MANAGEMENT'S DISCUSSION AND ANALYSIS
RECONCILIATION OF NON-GAAP FINANCIAL MEASURES
We have also disclosed after-tax ROIC, which is a ratio based on GAAP information, with the exception of the add-back of operating lease interest to operating income. We believe this metric is useful in assessing the effectiveness of our capital allocation over time. Other companies may calculate ROIC differently, limiting the usefulness of the measure for comparisons with other companies.

After-Tax Return on Invested Capital
(dollars in millions)
Trailing Twelve Months
Numerator July 31, 2021 August 1, 2020
Operating income $ 8,611 $ 4,968
+ Net other income / (expense) 346 (28)
EBIT 8,957 4,940
+ Operating lease interest (a)
84 87
- Income taxes (b)
1,918 1,076
Net operating profit after taxes $ 7,123 $ 3,951

Denominator July 31, 2021 August 1, 2020 August 3, 2019
Current portion of long-term debt and other borrowings $ 1,190 $ 109 $ 1,153
+ Noncurrent portion of long-term debt 11,589 14,188 10,365
+ Shareholders' investment 14,860 12,578 11,836
+ Operating lease liabilities (c)

________________________________________

## WHAT NEEDS TO BE DONE
Return the stretch of the ROIC reconciliation from "Trailing Twelve Months" through "lease interest (a)", copied word for word.

________________________________________

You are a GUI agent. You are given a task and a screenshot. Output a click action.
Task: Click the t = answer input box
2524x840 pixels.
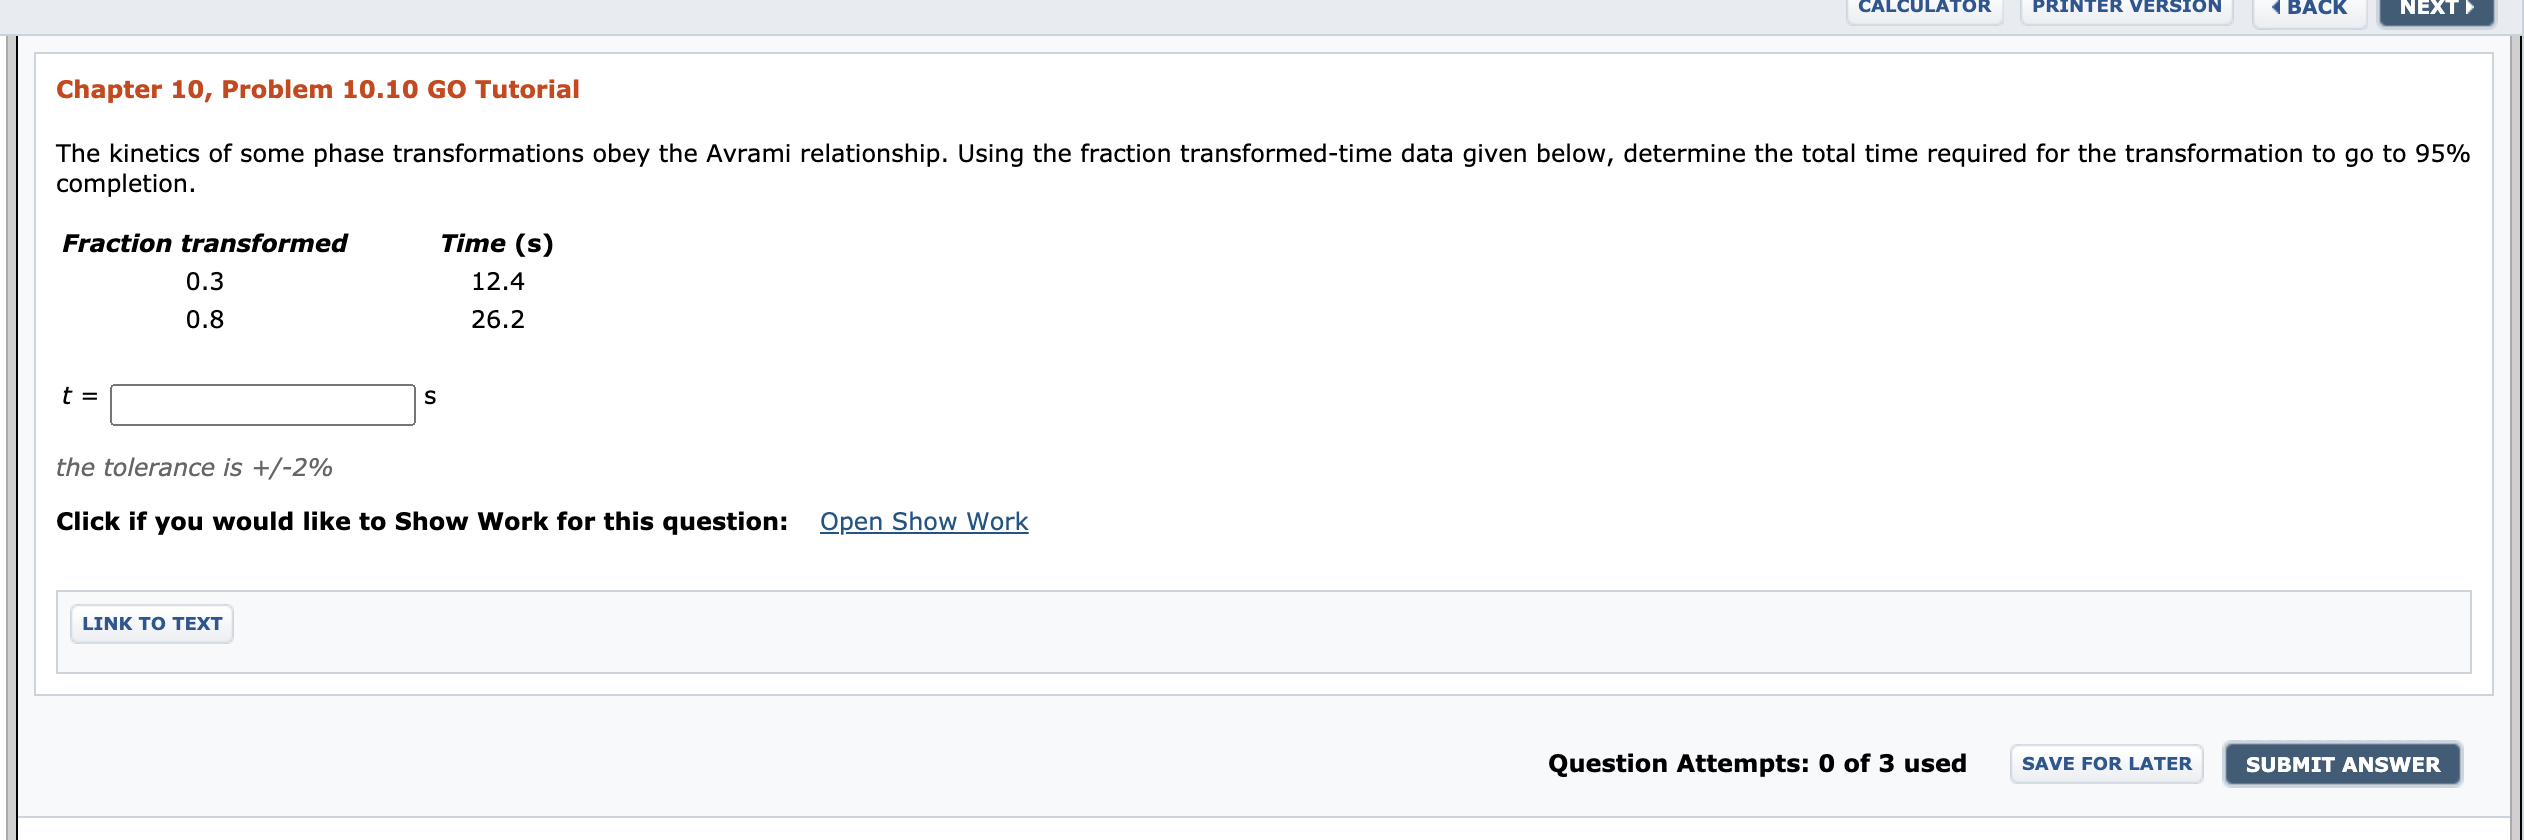coord(262,405)
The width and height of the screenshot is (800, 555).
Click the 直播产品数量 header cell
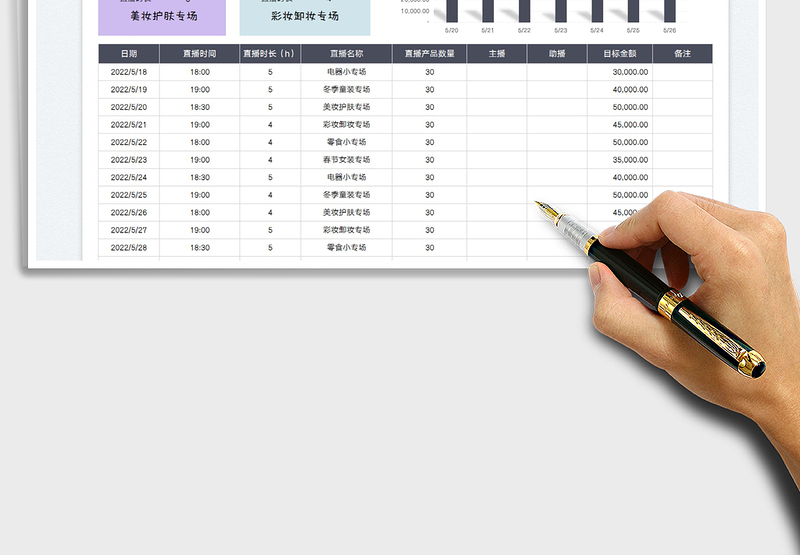tap(429, 54)
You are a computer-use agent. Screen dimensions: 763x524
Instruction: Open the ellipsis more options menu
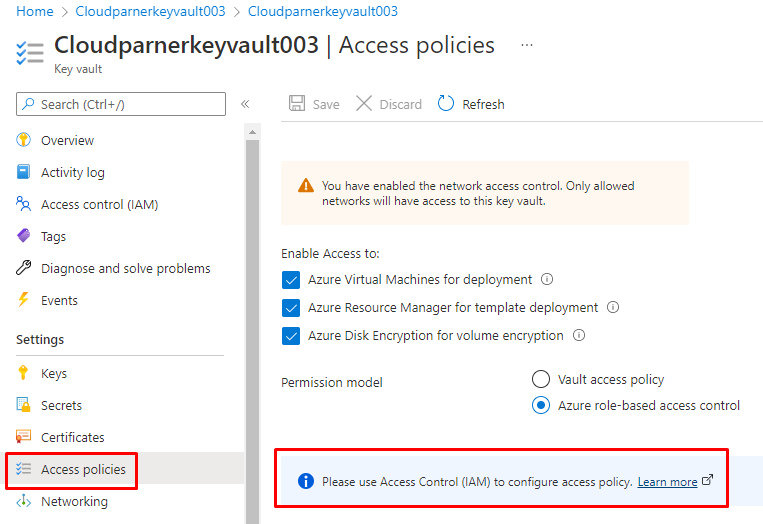click(x=527, y=45)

________________________________________

## RESULT OF THIS TASK
Trailing Twelve Months
Numerator July 31, 2021 August 1, 2020
Operating income $ 8,611 $ 4,968
+ Net other income / (expense) 346 (28)
EBIT 8,957 4,940
+ Operating lease interest (a)